Collected data entries:

Start of Block

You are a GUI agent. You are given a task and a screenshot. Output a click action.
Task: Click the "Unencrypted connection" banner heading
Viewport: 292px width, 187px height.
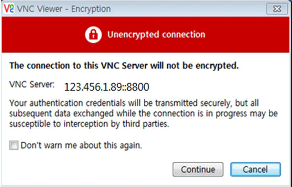coord(156,35)
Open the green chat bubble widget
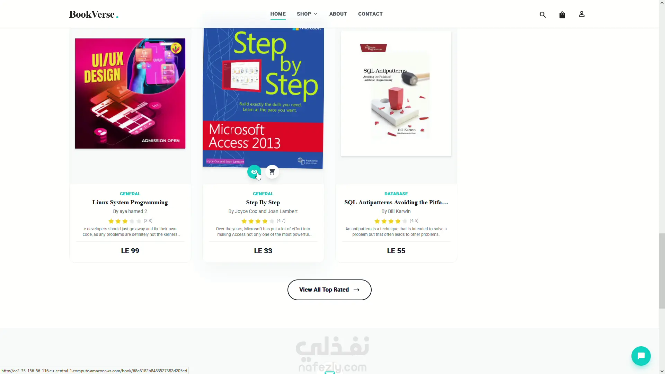This screenshot has height=374, width=665. (x=641, y=356)
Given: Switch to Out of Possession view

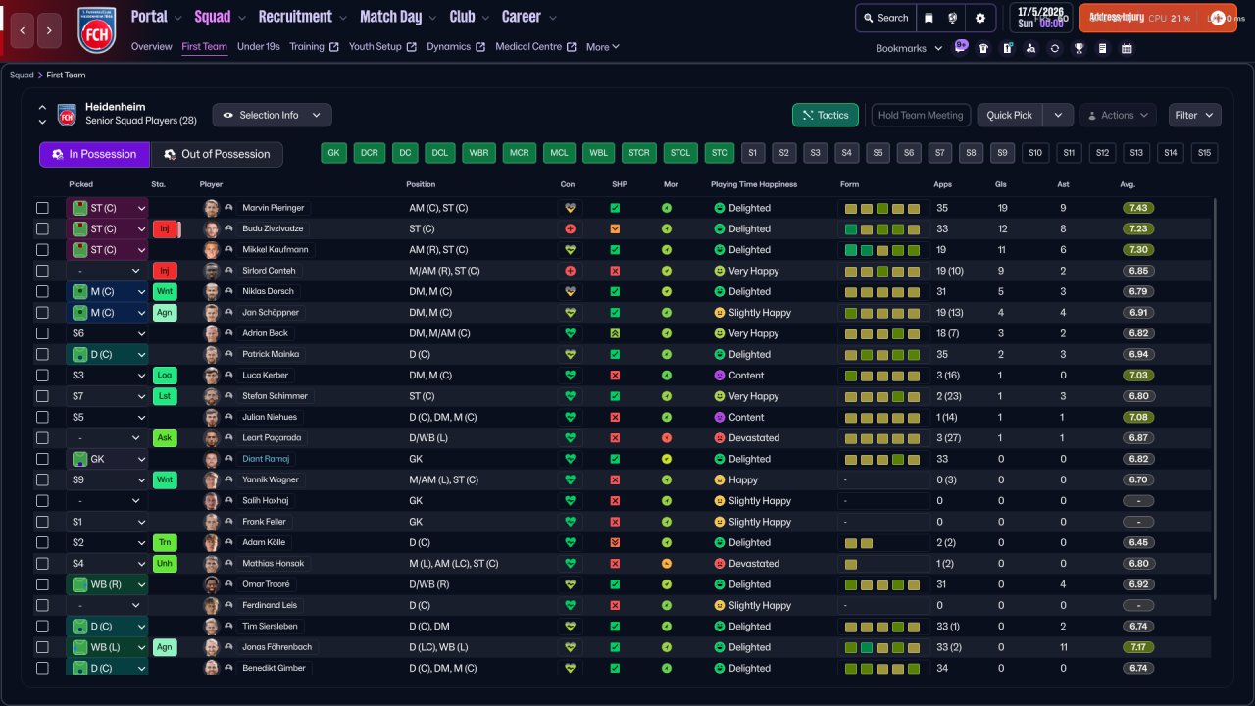Looking at the screenshot, I should [217, 154].
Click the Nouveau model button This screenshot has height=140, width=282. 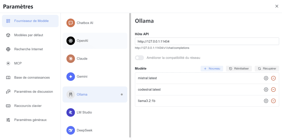(212, 69)
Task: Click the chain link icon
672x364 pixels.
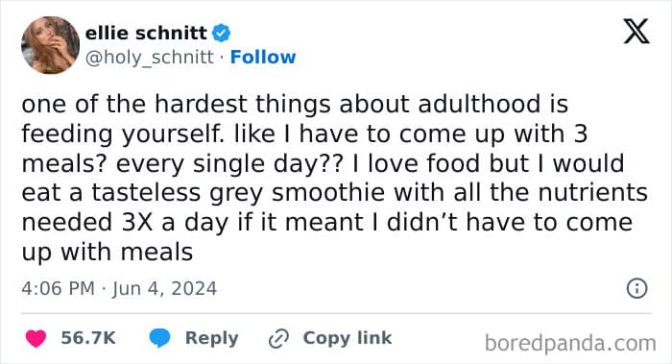Action: 278,339
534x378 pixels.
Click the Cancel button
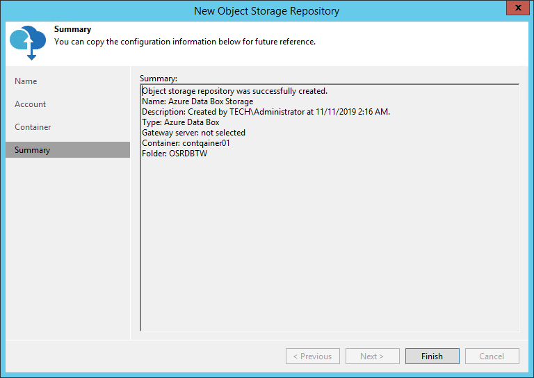pyautogui.click(x=492, y=356)
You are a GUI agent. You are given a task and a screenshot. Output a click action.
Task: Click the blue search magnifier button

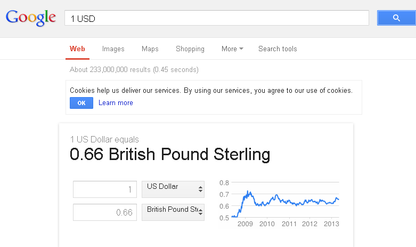tap(396, 18)
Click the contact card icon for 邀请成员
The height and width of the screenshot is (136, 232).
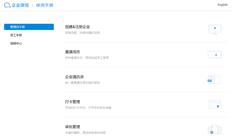tap(215, 54)
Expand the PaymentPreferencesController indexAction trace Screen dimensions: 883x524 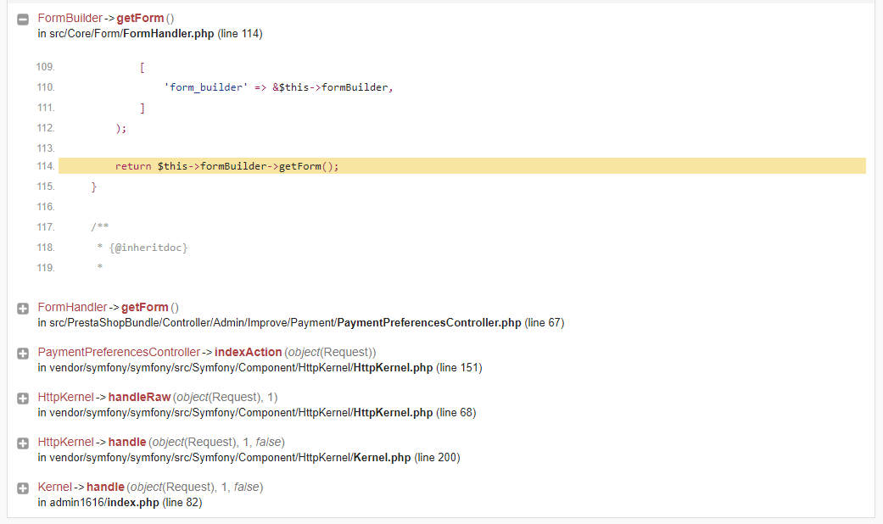[x=23, y=354]
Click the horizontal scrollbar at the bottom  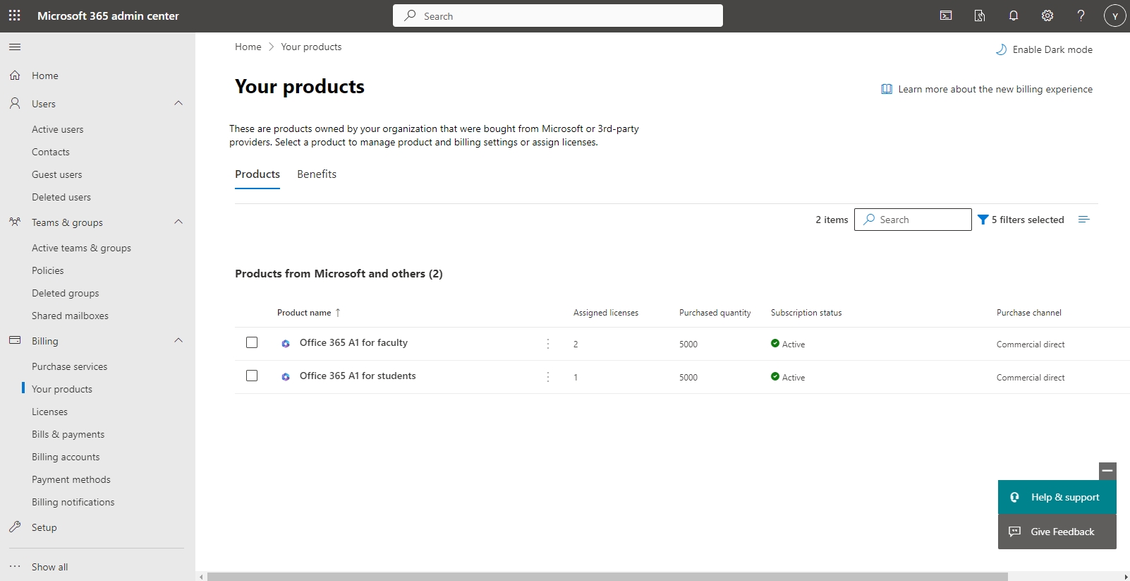click(607, 577)
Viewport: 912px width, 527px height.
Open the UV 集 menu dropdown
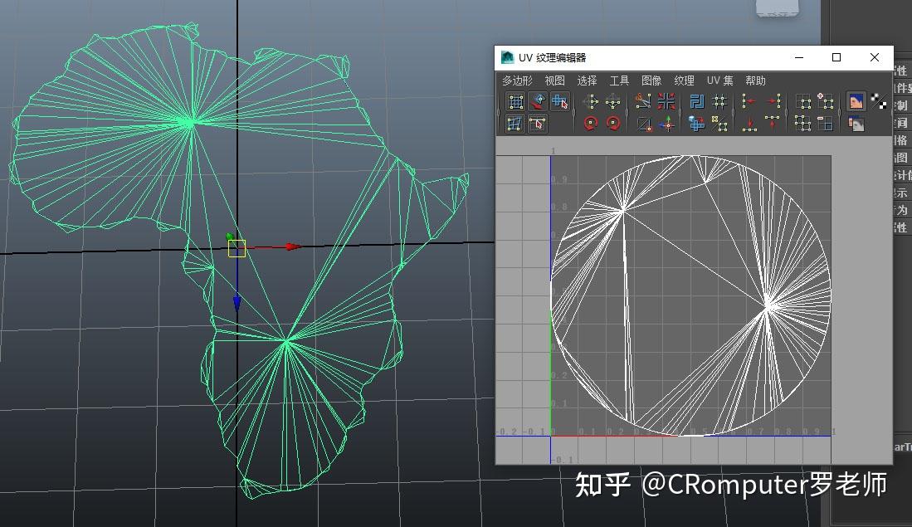tap(719, 81)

End of Block

Of the entries above, how many lines hold the word "icon"? Give back only that number.

2